Isn’t this the very business Jesus is in?

I have never felt particularly great at anything.  I have seen great.  I live with great.  My husband is crazy talented.  And I have a tribe of talented children.
 I sit on the side of this pool and watch them.  It’s glorious.

I look at them and know the depth with which God has filled them;  He has also given to me.  I just have to figure out where and how.  The journey is in finding the joy.  The places He has equipped us.  He says in Hebrews, “He equips us for doing His will…”

As long as I have known Jesus, I have never known Him to be stingy.  By all accounts when He fills and gives and pours, He does it with a wide overflowing pitcher into the cup of grace.

We are equipped.

We are the strong wood with which He builds.  We are the ones that carry the message.  We are the reflectors of the brilliant message of salvation.

I am convinced for the thousand times I have gotten this wrong, the one more terrible thing I could is to not try.  To stay in the shadow with dust collecting on my heart.

I may not shout it, but I am going to do my level best to live it.

This joy, this joy that comes from knowing Jesus.  I want it to bubble up and over when times are blissfully good and when every ounce of me wants to quit.

He remakes, He refines, He redeems.  Taking the ugly and forging beautiful.

Wednesday, April 11, 2018

Oven

This old oven.  It has seen us through thousands of meals.  The upper one still working like a workhorse, but the lower; it had started to let me down. 

We had literally two hundred folks for dinner and the bottom oven burned my potatoes. It was set at a warm at 200 degrees but decided to bake at 500. 

Ever since then I have kind of frowned at that oven.  Ever since then I have used it sparingly and cautiously.  In reality, it has become more of a cabinet than a cooker.

We plan to fix it, one day, probably when all the other stuff is fixed that drives me crazier. So, I ignored it.  I ignored it until the stinking little light just wouldn’t shut off. It seemed to tease me that it was still alive in all its erroneous splendor.

I remembered why the light was on.  After another party where it was no help to me, I shoved a pan inside, a pan that had not been scrubbed.  It was the holding area until I could get that chore done.  But this I recalled now with the oven light gleaming on it was a huge pan that had held a banquet of chicken.

Somehow not quite fitting in the oven, it held the door open enough to trigger the light. I would be lying if I said I addressed the problem quickly.

I came to think of the light as a reminder of things to do.  Pans to wash…

Finally, early one morning, I opened the problem oven and I found the over tall pan.  I slammed it into the sink to tell it exactly what I thought of it advertising my ineffectual house cleaning.

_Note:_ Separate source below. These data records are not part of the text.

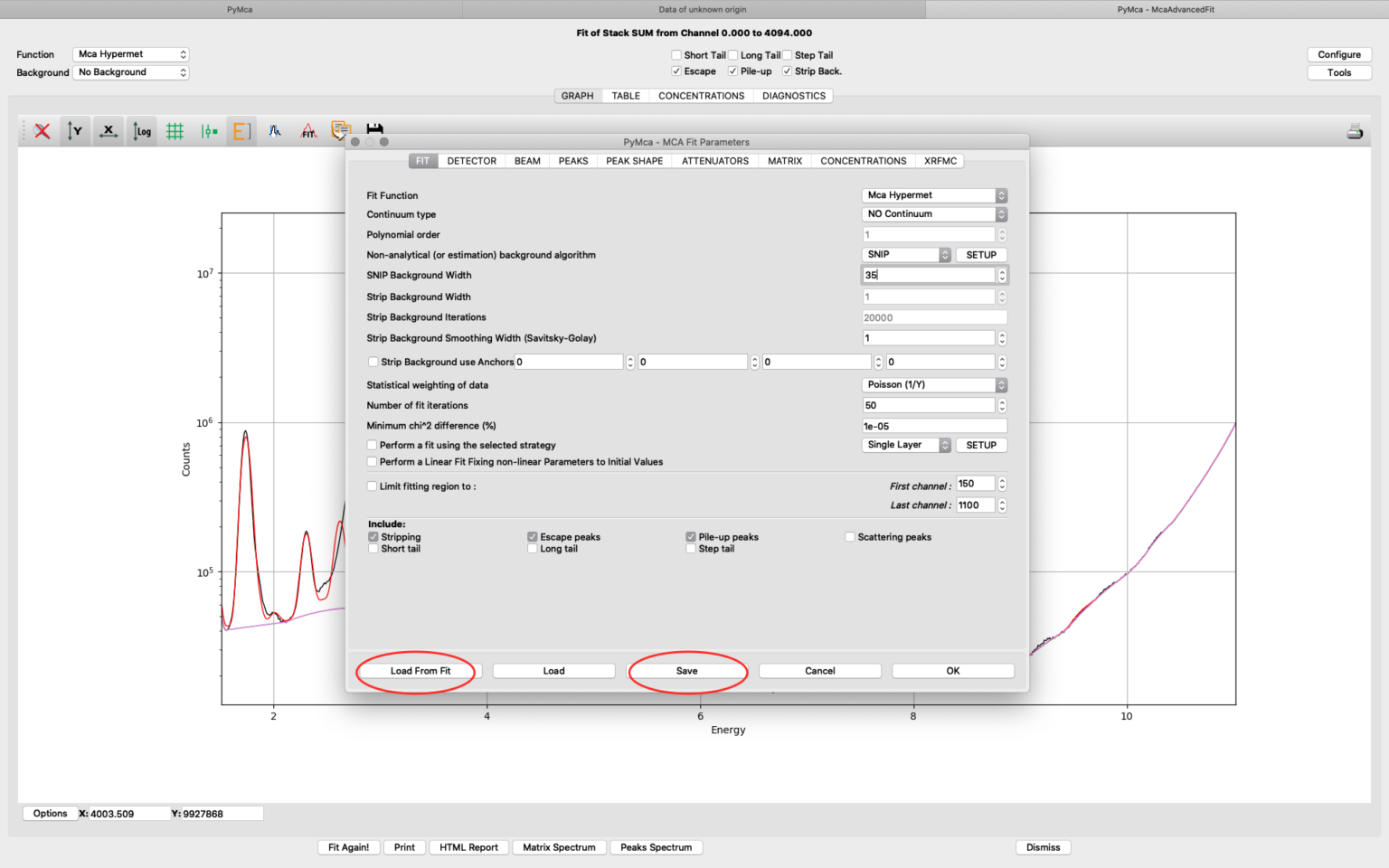Click the red FIT toolbar icon
The width and height of the screenshot is (1389, 868).
coord(308,131)
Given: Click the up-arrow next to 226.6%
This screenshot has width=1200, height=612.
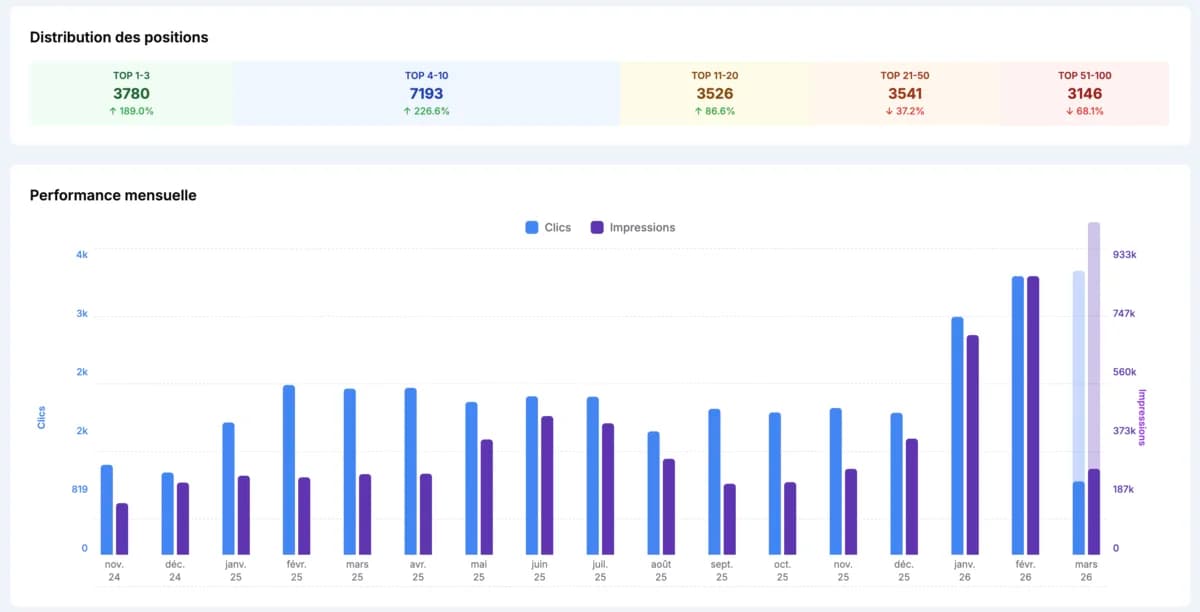Looking at the screenshot, I should click(x=406, y=111).
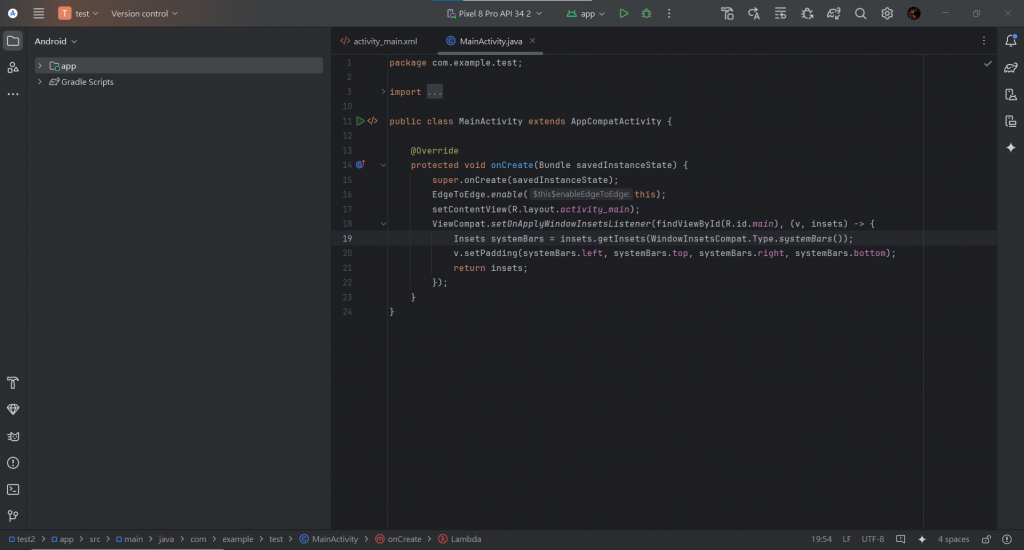
Task: Open the Problems tool window
Action: [x=13, y=463]
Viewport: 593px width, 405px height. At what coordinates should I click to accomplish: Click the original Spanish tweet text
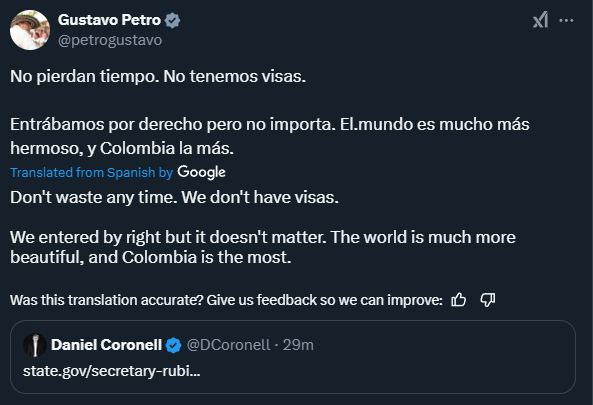point(270,112)
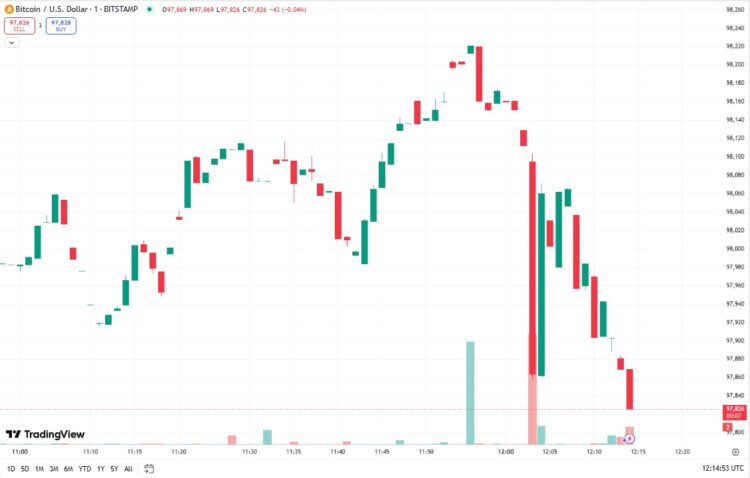Open the 12:14:53 UTC timezone menu
Viewport: 750px width, 478px height.
pos(723,468)
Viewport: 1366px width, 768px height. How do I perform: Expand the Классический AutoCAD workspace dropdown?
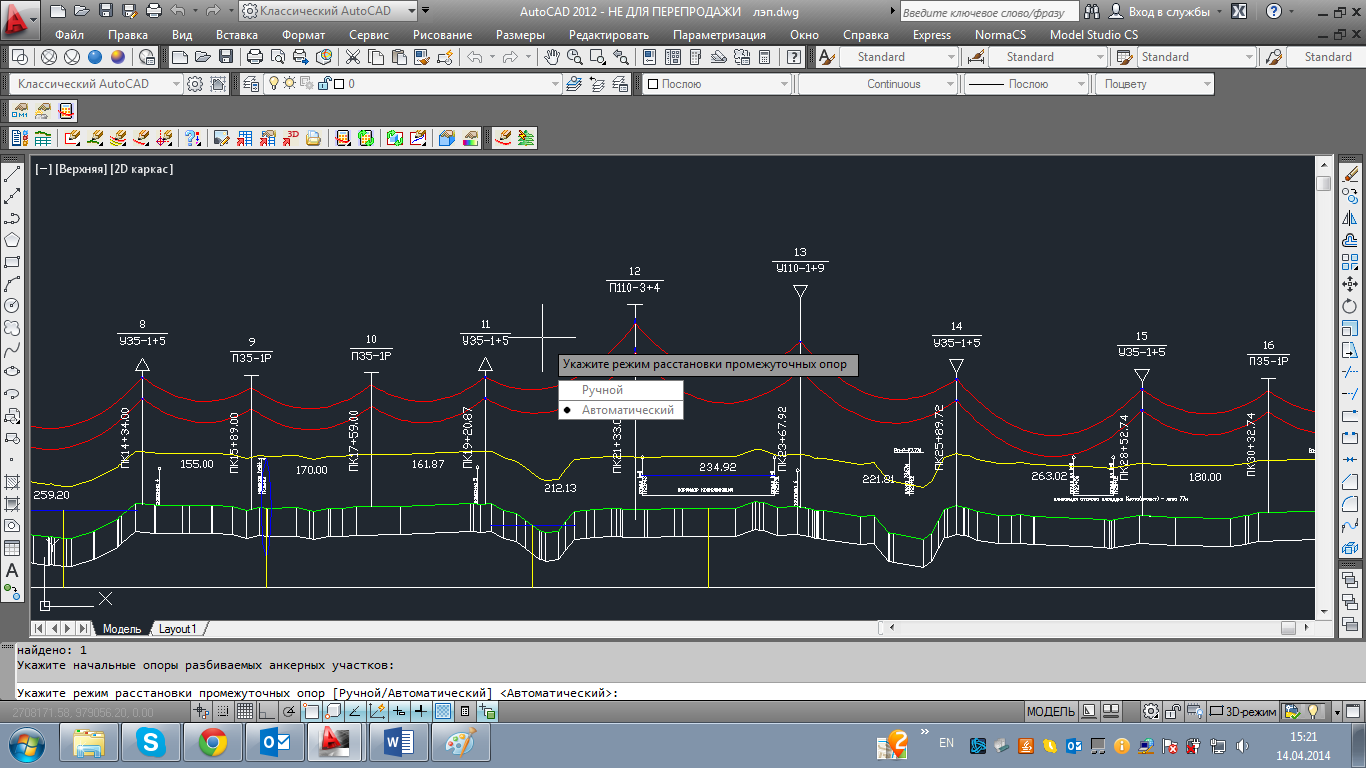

I cleaned it and put what my daddy would call, the “dad gum” pan away. To my surprise…………. the light was still on.  And I will admit one turned on in my head as well.  I believe I heard a choir sing, “FINALLY.”

I strolled over and pushed the little button that said, Light. 
To my delight the light turned off.

I try hard not to spiritualize my stupidity but in this case, as the light went off, it was as if every little problem I struggle with on a moment by moment basis lined up like little soldiers waging the battles I have grown so accustomed to.

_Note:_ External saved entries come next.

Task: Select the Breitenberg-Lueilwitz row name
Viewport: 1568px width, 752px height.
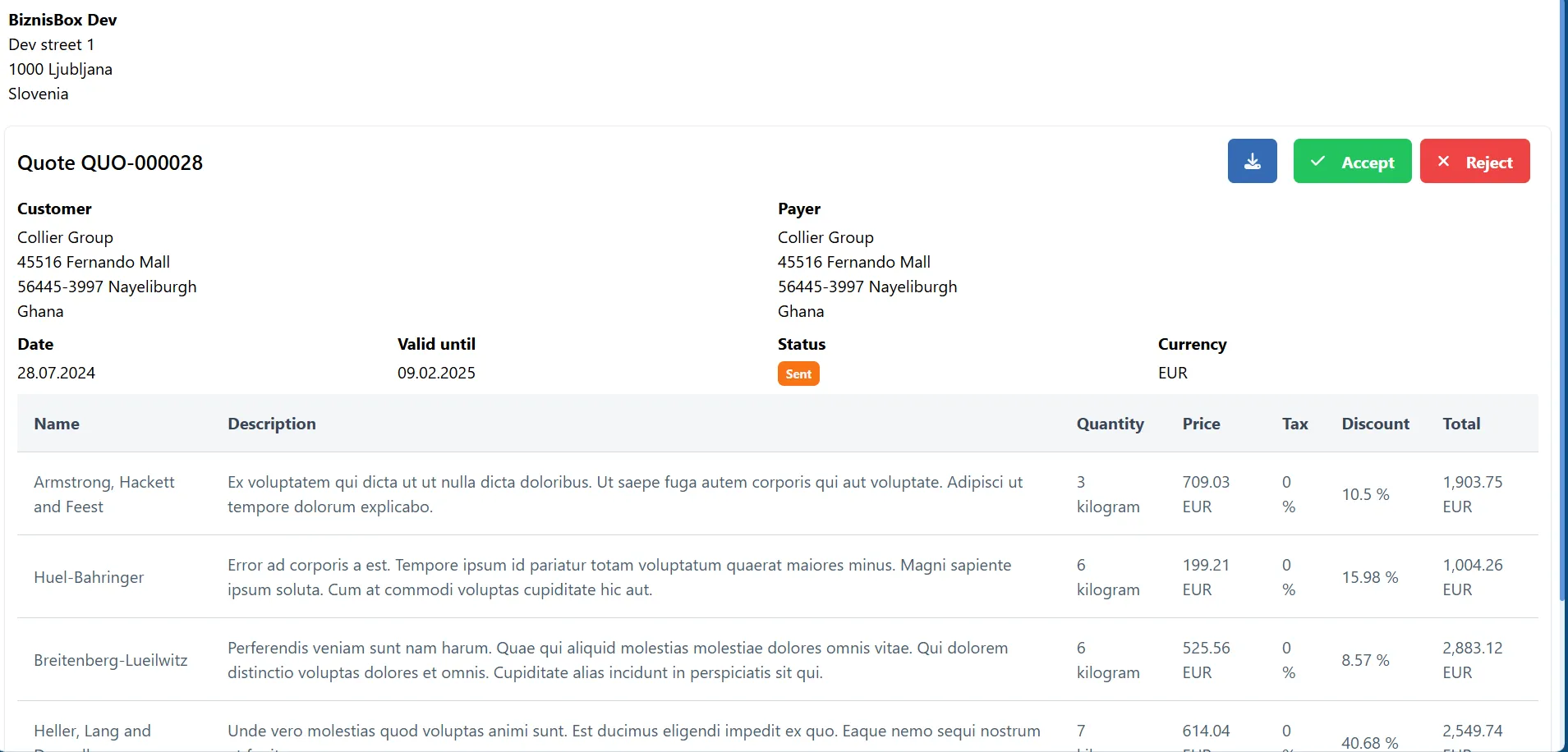Action: [x=111, y=660]
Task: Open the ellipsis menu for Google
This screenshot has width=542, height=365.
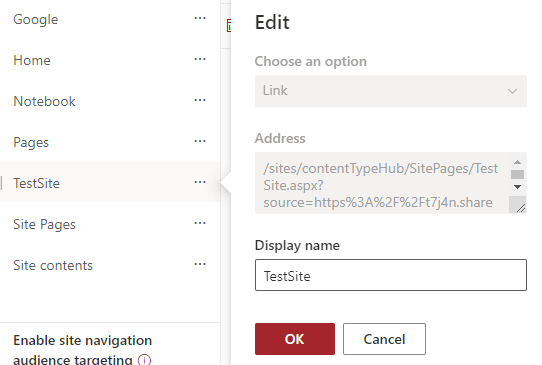Action: point(200,18)
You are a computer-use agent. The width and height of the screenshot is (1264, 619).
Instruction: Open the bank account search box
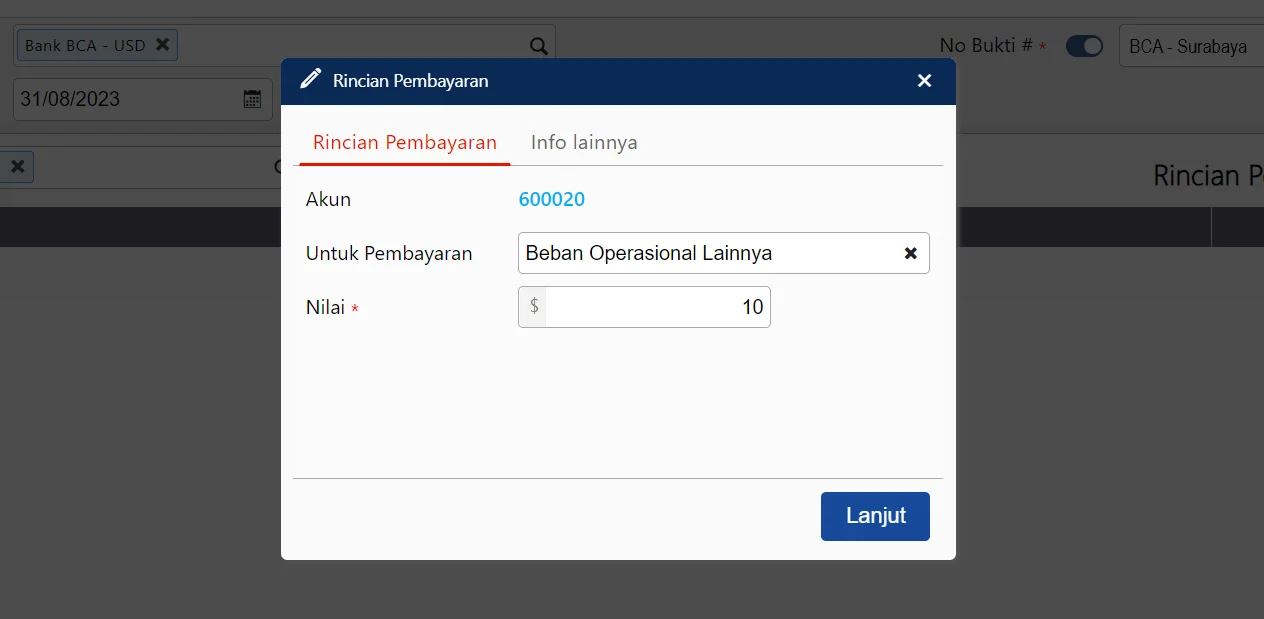350,46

I wondered just how many could be shut off.  Ones named fear.  Ones named control.  Ones named pride and ones named perfection.

They keep me up.  They steal my joy.  They blind me to what God is doing every day all around me. They cause me to see through a lens that is both unspiritual and completely self-focused.

The shutting off is not a onetime event.  It is a deliberate prayerful task of submitting, surrendering and seeing.  Seeing not with earthly eyes but spiritual ones.
Eyes that embrace the great truth of a great God that loves me and cares for me and carries me. The One that in every way lights my path. And the One that that grieves when I hold my own and usurp Him. 

He waits like a gentleman holding the door to something better.  Bidding me to walk through and blessing me in the process. Shutting off is not shutting down, it is not turning on but turning towards freedom.